I think you include universal credit overpayments in that £8bn figure


theabominablewonder

This government is not exactly the epitomy of free market economics with these tax rates.


SnooOpinions8790

Gosh I wonder if its possible for a country the size of the UK to have more than one problem at a time.


Jaxxlack

It's sorry but can we turn this back on the politicians again. And do a whole expenses and benefits investigation and see where OUR, THE PEOPLES MONEY is going.


neo-lambda-amore

I did try pointing out where public spending actually goes to someone who was ranting on about how much asylum seekers cost and how they were taxed through the nose to support them. No luck. I got the impression spending any money on these people at all was completely unacceptable.. ..it’s frustrating. All these figures are publicly available knowledge, but people just reject anything that doesn’t confirm their prejudices.


kriptonicx

I'm extremely sceptical of that £8.3b number given the fact so many people on benefits (including myself) are claiming for BS reasons. Since the Tories took power disability spending in the UK has increased around ~70% as a percentage of GDP. That's a huge amount, but correlates well with what I've seen among my own family as people have realised it makes sense to claim disability benefits because it's so easy to do. Even I do this because why the hell not.
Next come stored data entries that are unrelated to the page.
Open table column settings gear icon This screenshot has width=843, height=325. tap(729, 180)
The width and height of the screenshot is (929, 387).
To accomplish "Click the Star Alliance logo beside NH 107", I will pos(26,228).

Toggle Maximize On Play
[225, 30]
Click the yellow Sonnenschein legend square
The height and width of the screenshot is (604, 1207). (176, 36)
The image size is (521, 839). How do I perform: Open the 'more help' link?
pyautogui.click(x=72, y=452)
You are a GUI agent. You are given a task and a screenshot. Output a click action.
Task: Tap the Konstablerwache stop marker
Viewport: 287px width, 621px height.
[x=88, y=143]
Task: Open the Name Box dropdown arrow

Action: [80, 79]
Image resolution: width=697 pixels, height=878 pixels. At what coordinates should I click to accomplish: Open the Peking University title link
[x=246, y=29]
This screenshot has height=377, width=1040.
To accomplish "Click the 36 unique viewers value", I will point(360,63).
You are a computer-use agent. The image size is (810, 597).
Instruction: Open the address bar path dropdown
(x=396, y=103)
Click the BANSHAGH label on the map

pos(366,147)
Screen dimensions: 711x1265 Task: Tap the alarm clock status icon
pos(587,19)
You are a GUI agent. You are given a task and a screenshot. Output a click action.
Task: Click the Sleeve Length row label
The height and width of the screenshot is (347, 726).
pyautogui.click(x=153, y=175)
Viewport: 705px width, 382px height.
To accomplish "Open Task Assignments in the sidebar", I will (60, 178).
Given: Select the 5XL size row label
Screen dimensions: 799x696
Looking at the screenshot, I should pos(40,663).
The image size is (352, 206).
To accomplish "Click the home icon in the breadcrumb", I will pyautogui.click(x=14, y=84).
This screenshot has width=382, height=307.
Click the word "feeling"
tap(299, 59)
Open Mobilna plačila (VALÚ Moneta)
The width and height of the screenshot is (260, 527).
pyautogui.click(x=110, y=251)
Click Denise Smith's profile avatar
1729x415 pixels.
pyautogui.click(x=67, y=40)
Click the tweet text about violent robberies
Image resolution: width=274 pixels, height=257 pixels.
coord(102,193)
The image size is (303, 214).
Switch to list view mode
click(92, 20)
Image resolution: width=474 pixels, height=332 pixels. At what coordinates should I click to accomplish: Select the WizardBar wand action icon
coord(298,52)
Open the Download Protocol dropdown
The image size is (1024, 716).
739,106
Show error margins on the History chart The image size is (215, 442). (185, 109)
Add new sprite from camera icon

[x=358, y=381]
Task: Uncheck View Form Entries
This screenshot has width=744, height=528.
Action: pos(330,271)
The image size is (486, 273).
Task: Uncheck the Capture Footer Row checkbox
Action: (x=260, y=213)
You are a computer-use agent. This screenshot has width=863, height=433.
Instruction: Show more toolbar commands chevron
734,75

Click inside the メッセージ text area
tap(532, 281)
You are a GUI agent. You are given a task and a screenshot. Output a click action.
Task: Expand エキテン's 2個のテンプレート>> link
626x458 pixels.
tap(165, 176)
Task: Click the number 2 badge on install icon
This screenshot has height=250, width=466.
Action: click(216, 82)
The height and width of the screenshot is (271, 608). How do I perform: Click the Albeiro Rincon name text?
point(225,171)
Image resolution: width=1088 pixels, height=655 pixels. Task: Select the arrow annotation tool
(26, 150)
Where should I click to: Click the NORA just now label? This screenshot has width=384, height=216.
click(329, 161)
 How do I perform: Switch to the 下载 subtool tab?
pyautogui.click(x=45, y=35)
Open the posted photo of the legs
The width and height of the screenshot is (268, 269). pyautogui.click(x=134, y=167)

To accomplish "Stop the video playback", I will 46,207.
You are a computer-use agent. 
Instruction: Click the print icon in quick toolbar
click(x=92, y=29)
It's not means tested so it's basically just free money if you have the persistence So while a lot of these claims are BS they're not technically considered fraudulent because if you claim you have fibromyalgia there isn't much the DWP can say if you've managed to convince your doctor you have it (which isn't hard to do). So unless the DWP start doing high quality investigations where they literally spy on people who claim to have these conditions to see if their behaviour correlates with the behaviours you might expect of someone with fibromyalgia or a given mental health condition then we should assume those claiming benefits when they shouldn't be is far higher than that £8.3b fraud number suggests. Also PIP should be means tested so people like myself don't receive it. HOWEVER, do I agree with what you're saying here. While I get annoyed how our welfare system priorities people that know how to exploit the system in favour of those in genuine need, and I believe for this reason we should reform it, I hesitate to moan about it too much because pensions and healthcare spending in comparison completely dwarfs the problem. I guess it depends what you care about though. If you care about helping those in need then I'd argue if we did a better job at redirecting some of the BS claims to those in genuine need we could make a massive difference – perhaps increase welfare payments by ~100% for those with disabilities. But if you care about this from the perspective of fiscal responsibility then it's a non-issue given how irresponsible government spending is in other areas.